> [Given data]
☆ ☆ ☆ ☆ ☆
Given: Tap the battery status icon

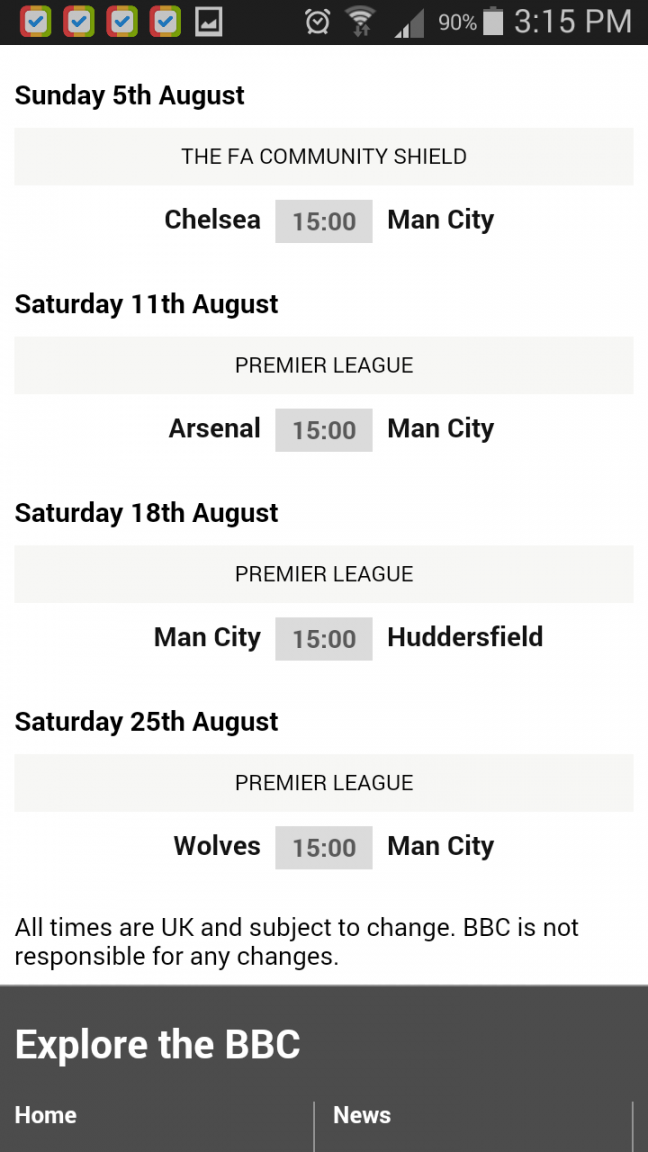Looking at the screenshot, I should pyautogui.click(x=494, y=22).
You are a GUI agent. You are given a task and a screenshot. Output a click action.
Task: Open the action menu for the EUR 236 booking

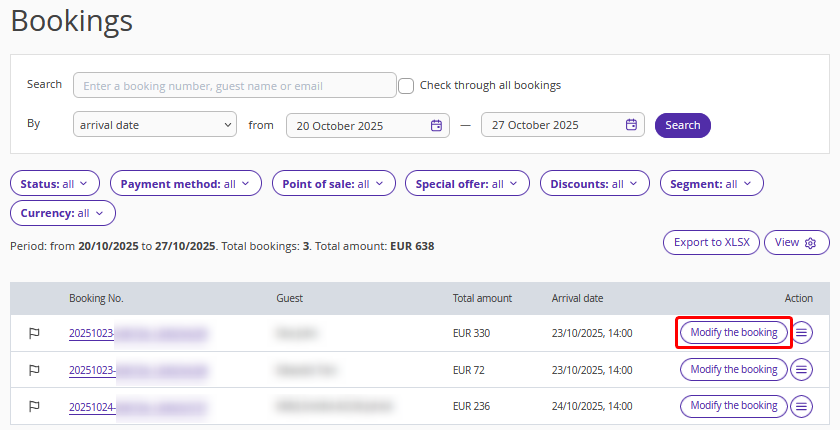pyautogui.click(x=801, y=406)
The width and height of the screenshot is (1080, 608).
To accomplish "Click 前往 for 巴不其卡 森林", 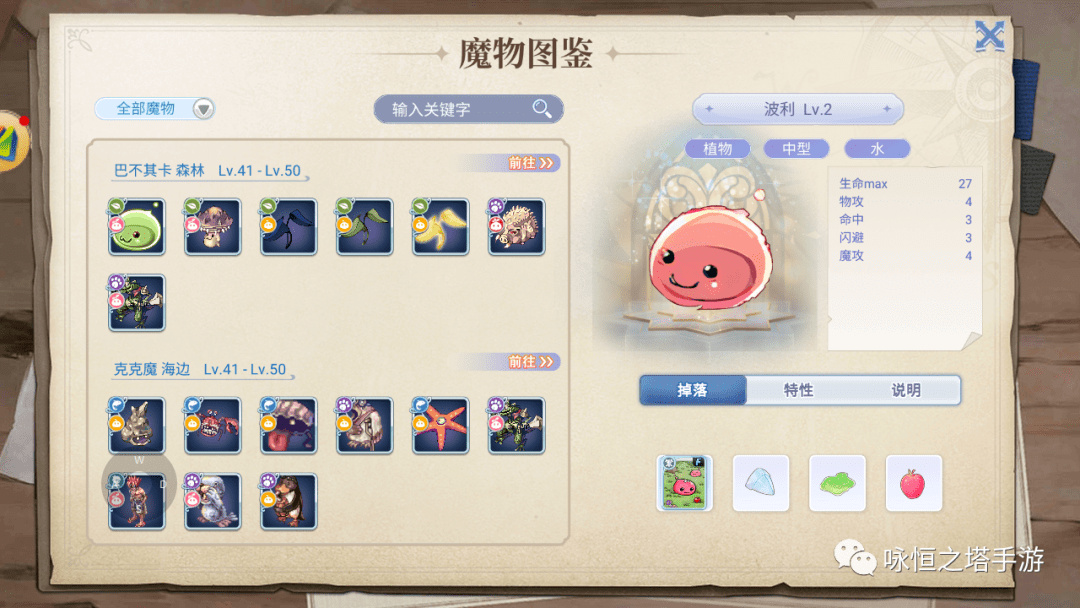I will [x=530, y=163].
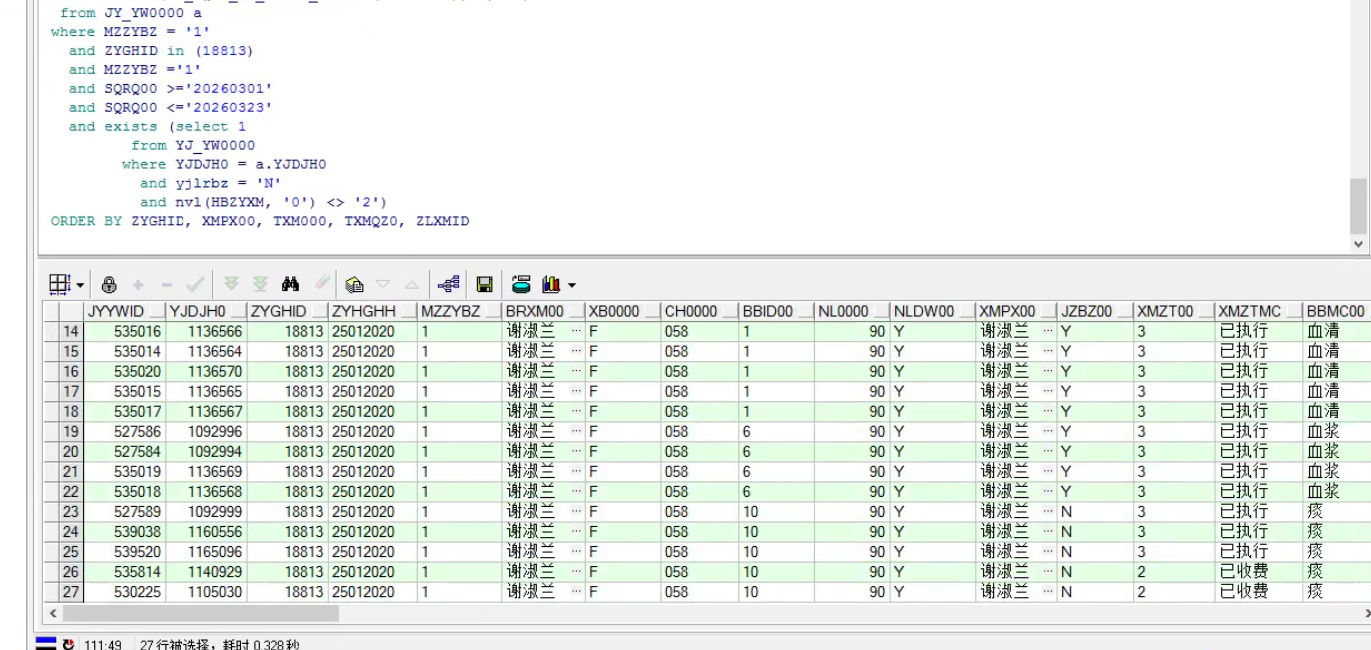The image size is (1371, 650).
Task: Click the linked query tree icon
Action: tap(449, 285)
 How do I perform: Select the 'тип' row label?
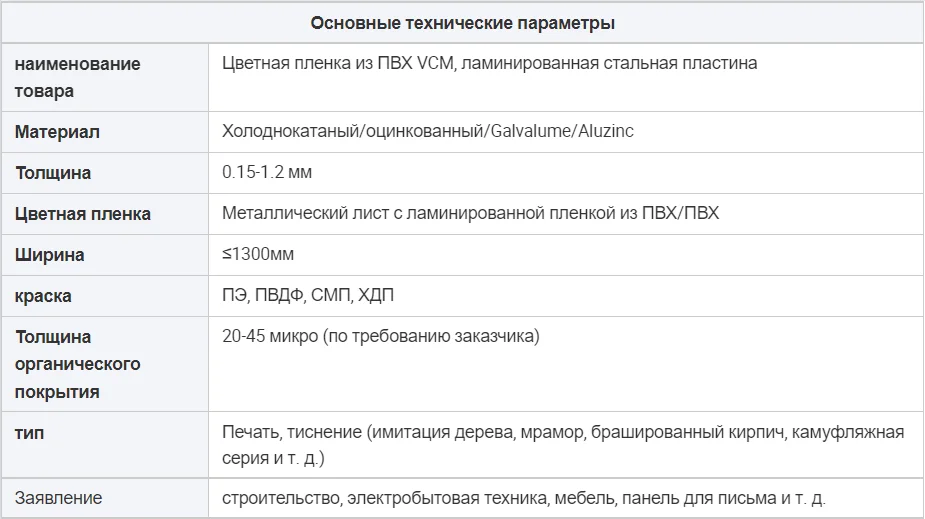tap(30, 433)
☆ ☆ ☆ ☆ ☆
> [What you have to do]
The first line of the entries, the line containing "The width and", and every line between them are to be output exactly; pictures are not.

> [Solution for this task]
Given: Tap the battery status icon

Looking at the screenshot, I should pyautogui.click(x=494, y=22).
You are a GUI agent. You are given a task and a screenshot. Output a click action.
Task: Open the action menu for the EUR 236 booking

pyautogui.click(x=801, y=406)
The width and height of the screenshot is (1080, 608).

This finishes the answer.